The article on Whittaker is another matter. Much of the book is intensely academic (the introduction comes with 112 footnotes) and some of the professor-authors posture as flagrantly as Cohen ever did. Reading them, we sense that they feel obliged to follow a rigid system of thought. They don't analyze these critics so much as rate them on a standardized checklist. Were they imperialist? Racist? Sexist? How about patriarchal?
You might imagine that a sophisticated and knowledgeable liberal such as Whittaker would easily pass scrutiny. You would be wrong. Jennifer Harvie of the University of London and Richard Paul Knowles of the University of Guelph, in their essay on Whittaker, catch him out, or think they do. They focus on his belief in more or less universal values in the theatre, not at all the sort of thing an earnest professor of 1999 can allow. "The ideology masked by Whittaker's aesthetic agenda of producing a Canadian national theatre in the tradition of the best of the so-called civilized world is a liberal-humanist one in which goodness, truth and beauty are seen to be universal," Harvie and Knowles write. Talk about fighting words! Liberal-humanist, goodness, truth, beauty -- could they say anything worse?
Whittaker, they decide, wrote imperialist, patriarchal criticism. He reviewed Lorraine Hansberry's A Raisin in the Sun not just as a play about blacks but as an exploration of conflicts that touch people of all races. That makes our professors cross. To them, this is like saying the play is not about what it's clearly about, it's about "us," the white majority. Their use of "masked" is especially revealing: Whittaker made his principles clear, but they disagree with those principles -- so that makes him "masked." They acknowledge, "Whittaker's bias was certainly not intentional," which is like a jury recommending mercy. (Whittaker, now a healthy 88, will no doubt enjoy this article as another comic turn in the endless vaudeville of Canadian culture.)
Not all the essays sound the same note.
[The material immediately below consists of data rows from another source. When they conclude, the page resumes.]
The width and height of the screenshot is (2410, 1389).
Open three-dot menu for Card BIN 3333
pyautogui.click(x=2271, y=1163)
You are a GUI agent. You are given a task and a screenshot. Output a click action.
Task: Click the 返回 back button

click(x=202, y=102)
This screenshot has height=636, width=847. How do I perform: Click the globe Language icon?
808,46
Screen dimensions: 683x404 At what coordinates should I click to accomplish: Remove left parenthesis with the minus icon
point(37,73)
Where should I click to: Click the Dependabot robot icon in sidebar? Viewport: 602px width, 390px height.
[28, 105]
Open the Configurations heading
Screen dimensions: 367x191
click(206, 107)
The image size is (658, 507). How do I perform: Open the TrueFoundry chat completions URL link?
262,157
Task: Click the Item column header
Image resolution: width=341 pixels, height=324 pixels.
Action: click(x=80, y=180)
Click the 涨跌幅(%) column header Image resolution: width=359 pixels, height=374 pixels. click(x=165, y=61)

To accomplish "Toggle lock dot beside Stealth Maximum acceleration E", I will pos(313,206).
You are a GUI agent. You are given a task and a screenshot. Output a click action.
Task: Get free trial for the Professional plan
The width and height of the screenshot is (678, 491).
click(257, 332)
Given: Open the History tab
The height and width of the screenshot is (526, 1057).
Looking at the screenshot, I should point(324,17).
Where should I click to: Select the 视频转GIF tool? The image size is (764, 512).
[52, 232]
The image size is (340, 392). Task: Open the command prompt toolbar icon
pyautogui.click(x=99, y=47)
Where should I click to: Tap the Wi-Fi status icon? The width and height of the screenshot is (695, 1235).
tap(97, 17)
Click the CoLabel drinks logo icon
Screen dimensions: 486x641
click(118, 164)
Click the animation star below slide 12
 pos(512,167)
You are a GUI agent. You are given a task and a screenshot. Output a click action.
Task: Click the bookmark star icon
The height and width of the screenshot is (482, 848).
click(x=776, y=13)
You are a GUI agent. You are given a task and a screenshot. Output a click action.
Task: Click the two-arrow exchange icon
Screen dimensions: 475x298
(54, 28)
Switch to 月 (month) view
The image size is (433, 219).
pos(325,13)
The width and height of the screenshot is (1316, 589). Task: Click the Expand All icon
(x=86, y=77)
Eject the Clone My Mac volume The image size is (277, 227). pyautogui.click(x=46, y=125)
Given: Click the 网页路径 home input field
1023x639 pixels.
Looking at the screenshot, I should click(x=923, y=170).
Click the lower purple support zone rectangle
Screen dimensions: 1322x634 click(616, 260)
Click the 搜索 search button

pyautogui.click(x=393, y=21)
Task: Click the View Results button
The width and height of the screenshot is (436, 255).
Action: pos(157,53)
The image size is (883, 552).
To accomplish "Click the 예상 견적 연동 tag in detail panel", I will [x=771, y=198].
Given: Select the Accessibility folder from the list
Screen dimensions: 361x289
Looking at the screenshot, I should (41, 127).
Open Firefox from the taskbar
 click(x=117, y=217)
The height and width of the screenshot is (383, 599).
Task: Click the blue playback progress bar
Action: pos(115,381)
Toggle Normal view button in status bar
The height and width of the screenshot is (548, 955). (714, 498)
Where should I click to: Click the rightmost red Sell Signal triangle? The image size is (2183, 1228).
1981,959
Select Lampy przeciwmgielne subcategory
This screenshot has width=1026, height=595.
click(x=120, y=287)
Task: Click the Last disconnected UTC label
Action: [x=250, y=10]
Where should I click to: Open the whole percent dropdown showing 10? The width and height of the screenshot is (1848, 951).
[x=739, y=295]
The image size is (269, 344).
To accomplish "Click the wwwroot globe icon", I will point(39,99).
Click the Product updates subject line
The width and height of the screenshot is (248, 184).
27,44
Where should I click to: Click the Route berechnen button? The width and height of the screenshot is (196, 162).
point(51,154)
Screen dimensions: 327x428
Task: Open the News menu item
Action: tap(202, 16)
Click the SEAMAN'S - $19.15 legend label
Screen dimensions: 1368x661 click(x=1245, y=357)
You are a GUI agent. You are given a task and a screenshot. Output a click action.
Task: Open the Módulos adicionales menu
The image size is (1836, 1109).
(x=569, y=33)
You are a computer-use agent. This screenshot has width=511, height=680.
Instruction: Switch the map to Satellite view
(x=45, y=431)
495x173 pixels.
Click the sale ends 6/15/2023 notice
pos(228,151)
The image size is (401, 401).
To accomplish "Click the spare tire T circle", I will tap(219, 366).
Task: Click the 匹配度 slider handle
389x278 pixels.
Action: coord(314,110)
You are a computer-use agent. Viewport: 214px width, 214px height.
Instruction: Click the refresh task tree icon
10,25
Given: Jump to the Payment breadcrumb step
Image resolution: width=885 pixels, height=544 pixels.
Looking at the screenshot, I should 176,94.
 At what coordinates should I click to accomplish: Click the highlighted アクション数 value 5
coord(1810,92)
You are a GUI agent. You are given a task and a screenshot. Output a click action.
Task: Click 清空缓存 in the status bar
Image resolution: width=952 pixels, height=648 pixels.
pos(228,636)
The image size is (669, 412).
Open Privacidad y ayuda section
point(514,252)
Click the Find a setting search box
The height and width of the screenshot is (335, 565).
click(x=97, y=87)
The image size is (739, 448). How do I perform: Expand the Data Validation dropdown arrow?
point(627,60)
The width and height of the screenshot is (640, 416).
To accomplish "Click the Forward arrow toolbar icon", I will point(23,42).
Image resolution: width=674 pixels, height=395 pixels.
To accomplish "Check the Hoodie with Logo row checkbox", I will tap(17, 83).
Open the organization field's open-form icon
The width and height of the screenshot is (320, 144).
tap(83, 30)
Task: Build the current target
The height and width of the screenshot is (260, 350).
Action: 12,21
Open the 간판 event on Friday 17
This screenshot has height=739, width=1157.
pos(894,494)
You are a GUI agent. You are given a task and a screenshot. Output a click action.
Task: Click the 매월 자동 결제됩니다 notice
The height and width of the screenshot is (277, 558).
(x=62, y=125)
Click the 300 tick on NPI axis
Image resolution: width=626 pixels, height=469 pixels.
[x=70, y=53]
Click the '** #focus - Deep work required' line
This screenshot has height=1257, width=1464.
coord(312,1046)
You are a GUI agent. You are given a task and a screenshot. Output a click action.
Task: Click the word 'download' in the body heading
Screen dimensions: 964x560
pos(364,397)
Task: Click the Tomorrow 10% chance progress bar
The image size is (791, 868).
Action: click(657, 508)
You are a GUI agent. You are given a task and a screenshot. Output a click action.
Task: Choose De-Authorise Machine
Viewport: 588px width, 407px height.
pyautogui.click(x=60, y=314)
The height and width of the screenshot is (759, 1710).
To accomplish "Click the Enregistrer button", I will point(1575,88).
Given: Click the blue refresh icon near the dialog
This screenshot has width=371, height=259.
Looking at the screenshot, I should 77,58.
A persuasive piece by Denis Johnston about Urjo Kareda at The Toronto Star in the 1970s explains how he recognized the vitality of the new Canadian theatres and helped bring them to life with his shrewd and superbly written reviews. Like all the best critics, he helped, as Johnston puts it, "to create a cultural environment."
But Robert Nunn's piece on Ray Conlogue, The Globe critic from 1979 to 1991, plunges us back into academy-think. Nunn admires Conlogue's avowedly socialist politics (how could he not, and maintain his own status?) but Conlogue, too, carries the curse of universality. Nunn points out that Conlogue likes gay, lesbian or feminist plays only when they have some relationship with universal human experience. This is the approach that all critics in the humanities took for granted until just the other day. Now it draws nothing but angry frowns from academics committed to "the post-modern discourse."
This is not to suggest that Establishing Our Boundaries is useless. It's annoying, overly solemn, and often pretentious, but reading it will expand anyone's knowledge of our culture, our theatre, and our journalism. The journalists it studies usually had to cobble their work together at the last minute and didn't always reach much higher than minimum standards of competence, but they made a valuable and often illuminating record of the theatre they saw. To study their work is to understand the stumbling but persistent development of public culture in a country where, not long ago, it sometimes seemed a miracle to have any theatre at all.